[Pixel coordinate grounding data]
__________

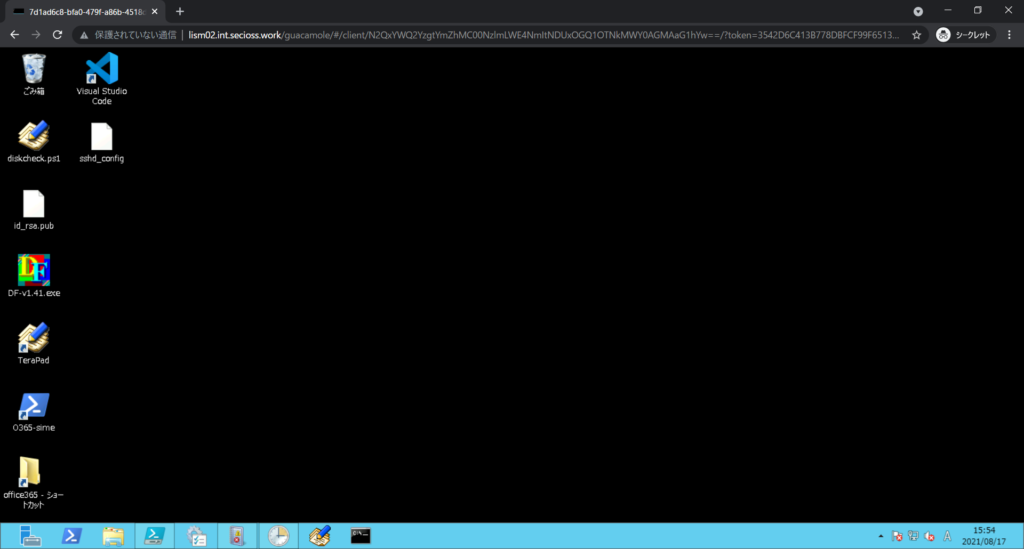Open File Explorer in the taskbar

(x=113, y=536)
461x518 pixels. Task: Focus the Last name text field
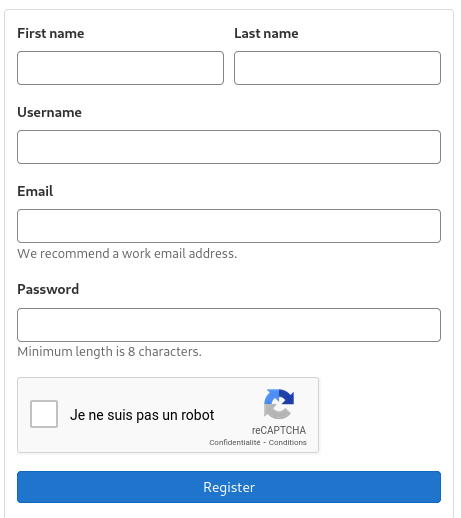[x=337, y=68]
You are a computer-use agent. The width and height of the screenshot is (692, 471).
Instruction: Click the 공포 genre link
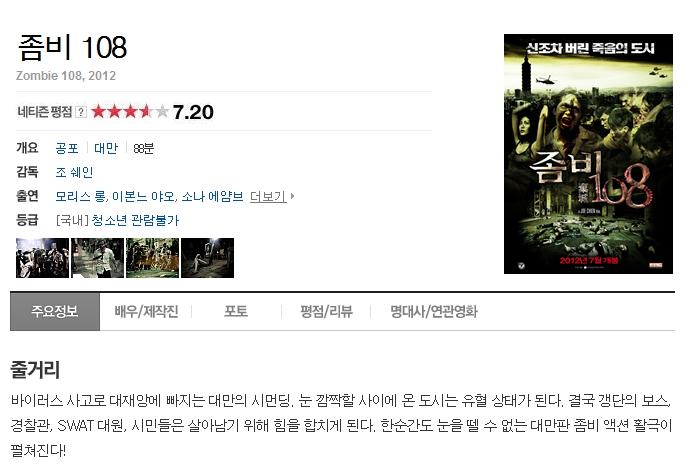click(67, 148)
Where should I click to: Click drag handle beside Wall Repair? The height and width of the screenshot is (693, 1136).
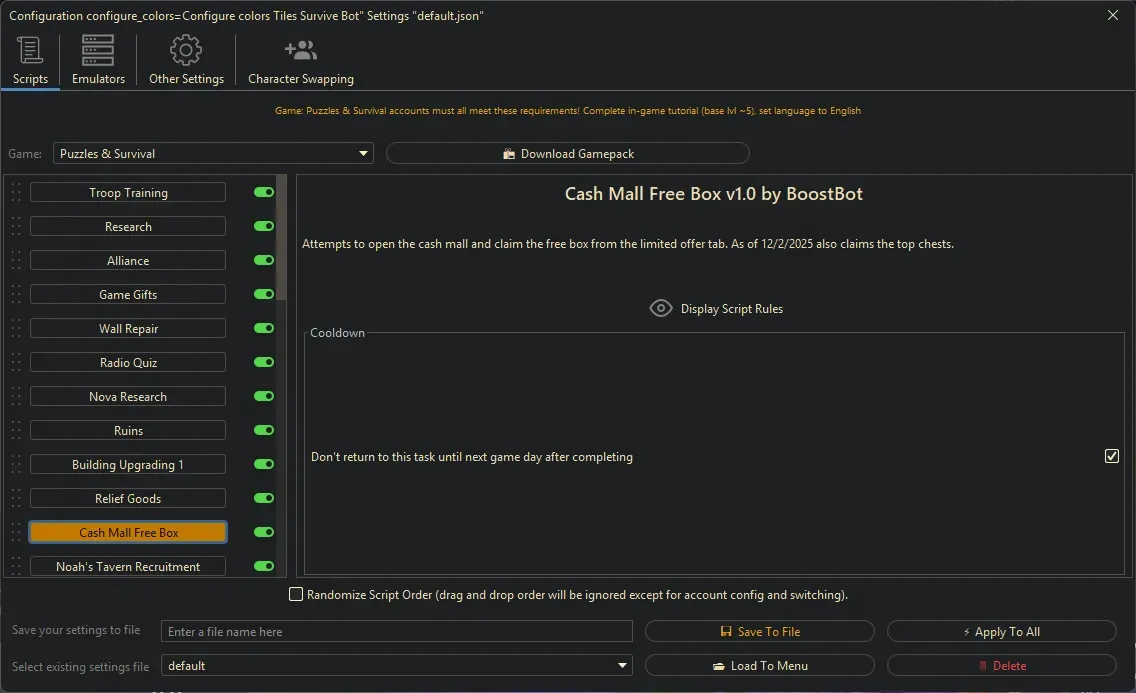16,329
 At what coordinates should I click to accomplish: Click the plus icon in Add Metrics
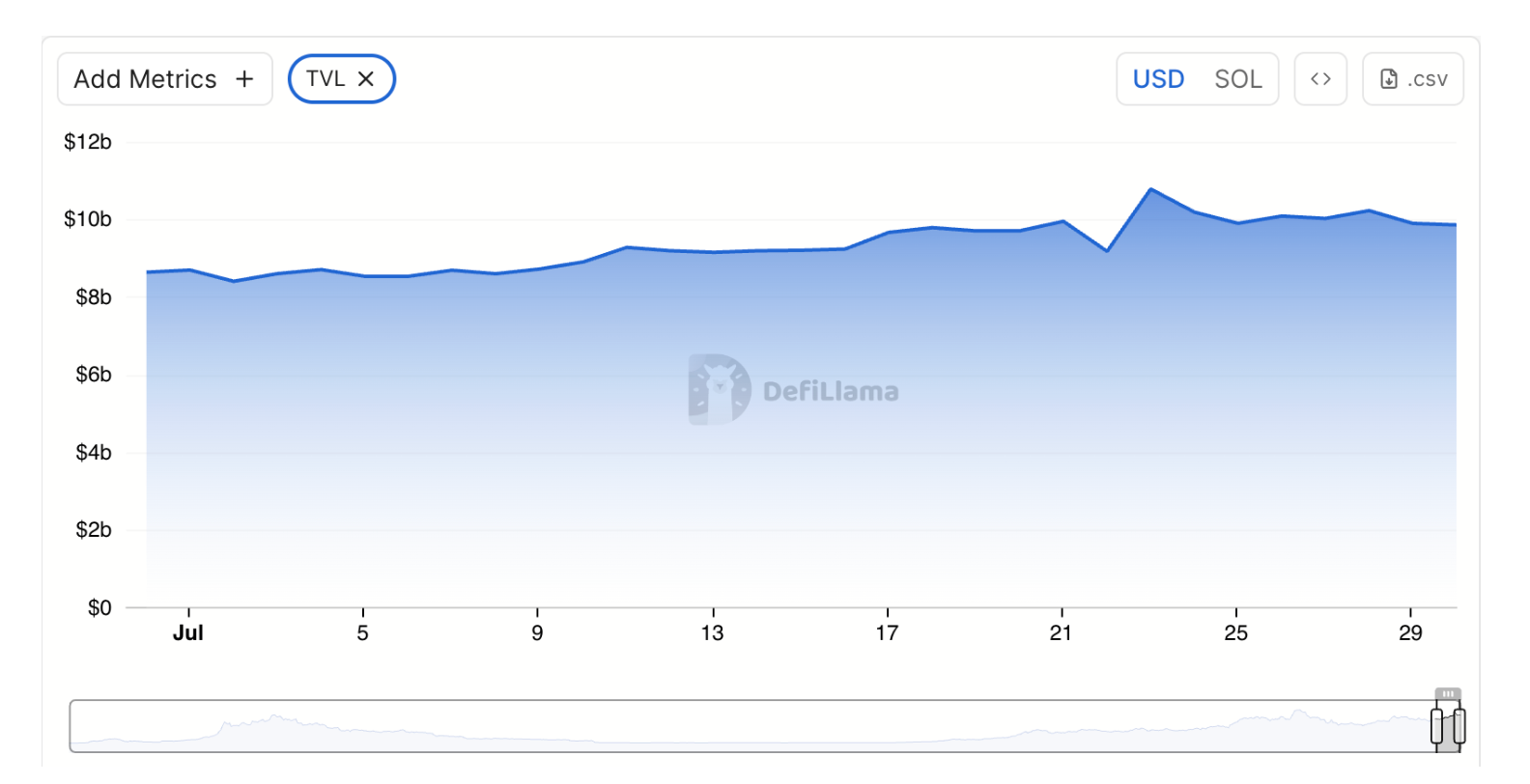coord(244,79)

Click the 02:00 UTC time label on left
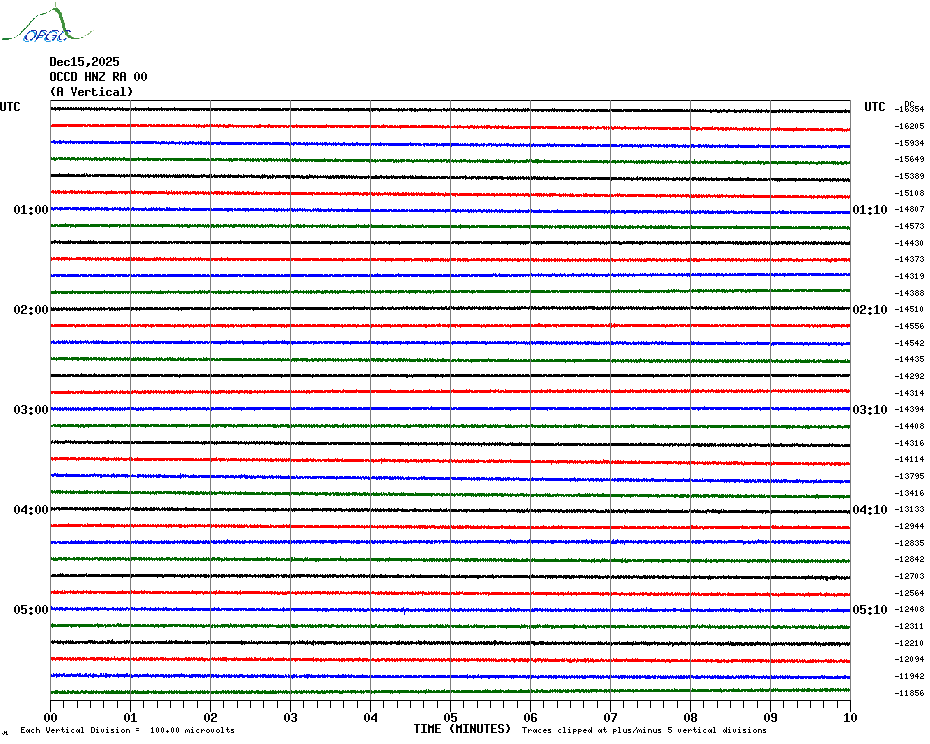tap(30, 310)
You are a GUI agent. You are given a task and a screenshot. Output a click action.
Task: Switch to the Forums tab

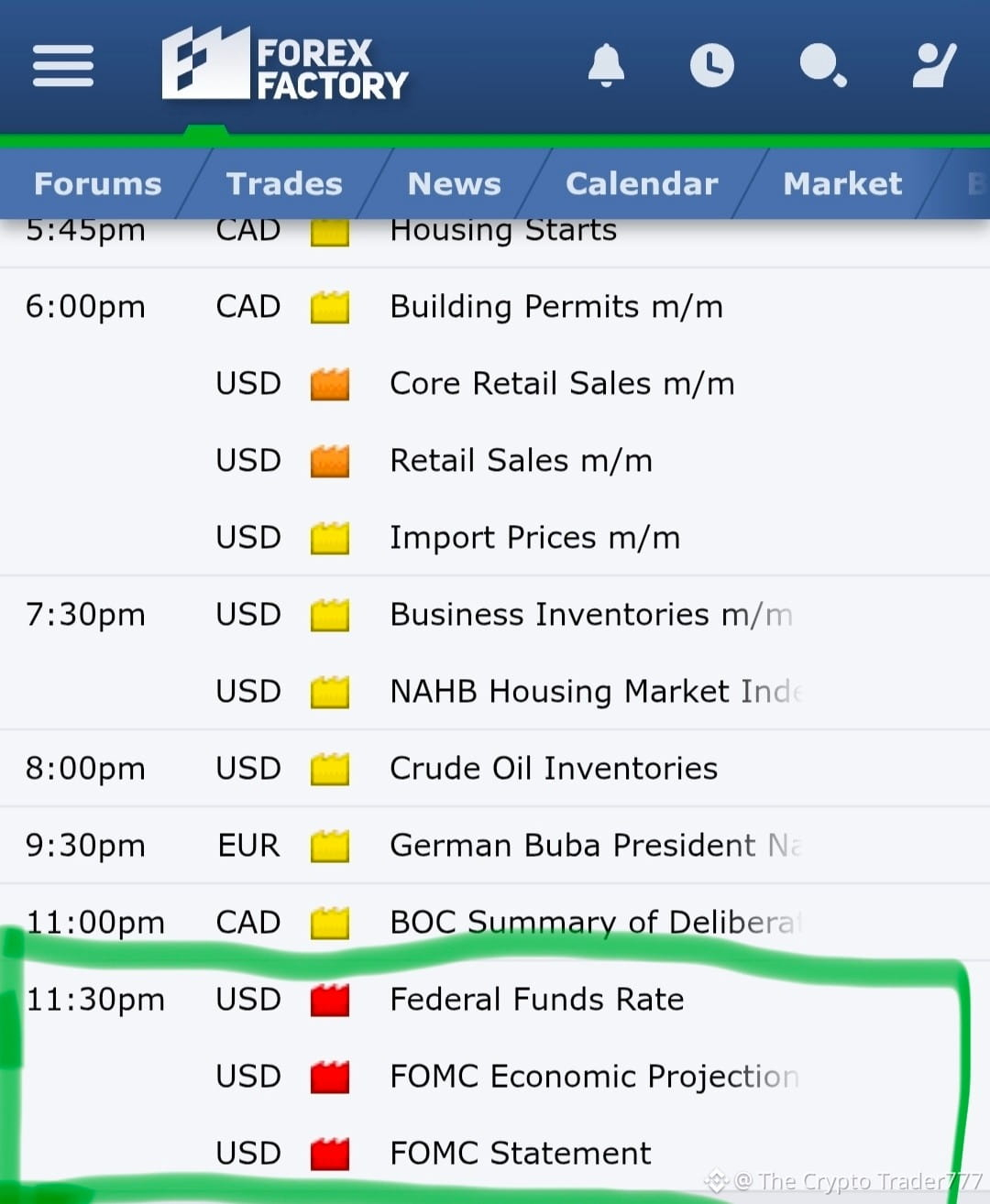pos(98,183)
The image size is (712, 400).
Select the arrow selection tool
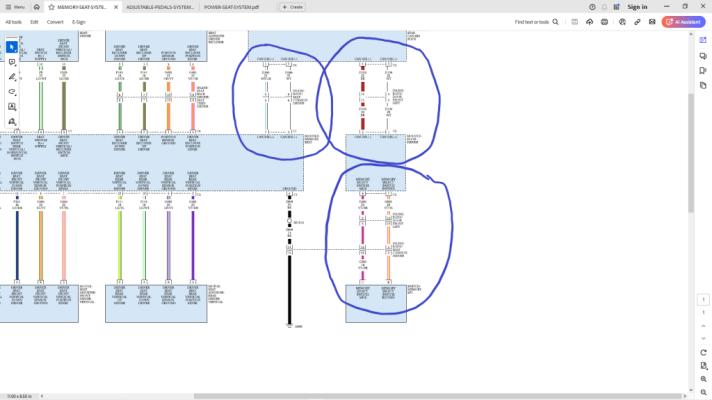tap(12, 47)
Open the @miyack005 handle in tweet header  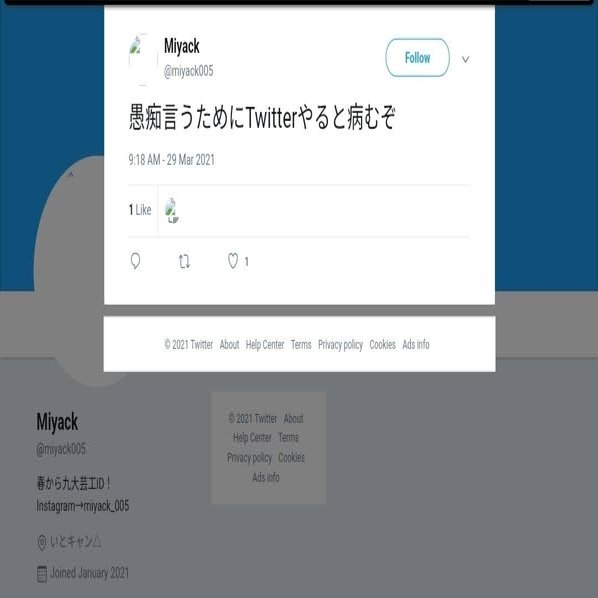click(188, 71)
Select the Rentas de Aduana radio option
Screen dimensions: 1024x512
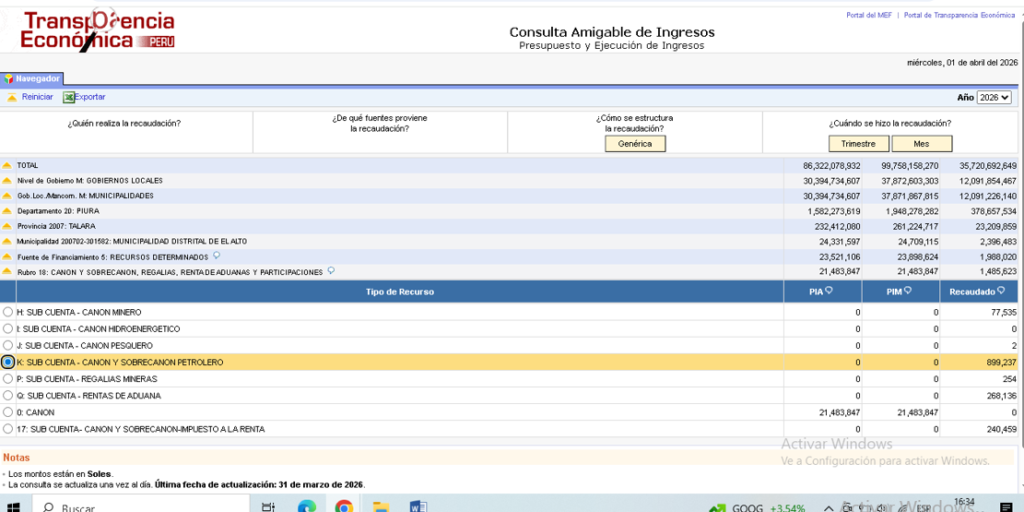tap(8, 395)
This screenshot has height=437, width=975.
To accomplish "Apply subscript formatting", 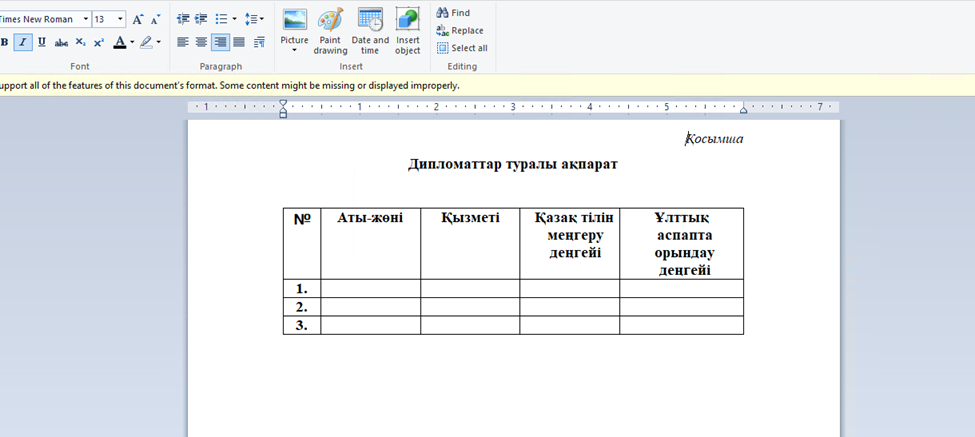I will [80, 42].
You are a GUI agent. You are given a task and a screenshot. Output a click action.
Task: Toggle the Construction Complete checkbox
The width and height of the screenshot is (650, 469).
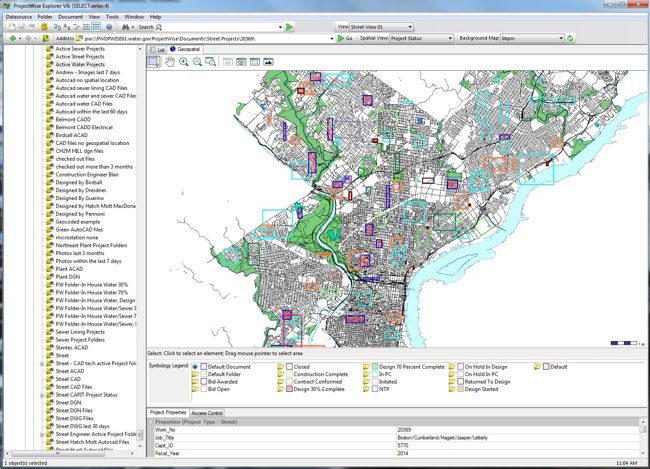290,374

__________

§ TASK PROMPT: Write out exactly the lines from the one containing "Task: Toggle the" through the end of the records above, both included, leaving all pictures out.

§ YOUR RESPONSE:
Task: Toggle the Construction Complete checkbox
The width and height of the screenshot is (650, 469).
290,374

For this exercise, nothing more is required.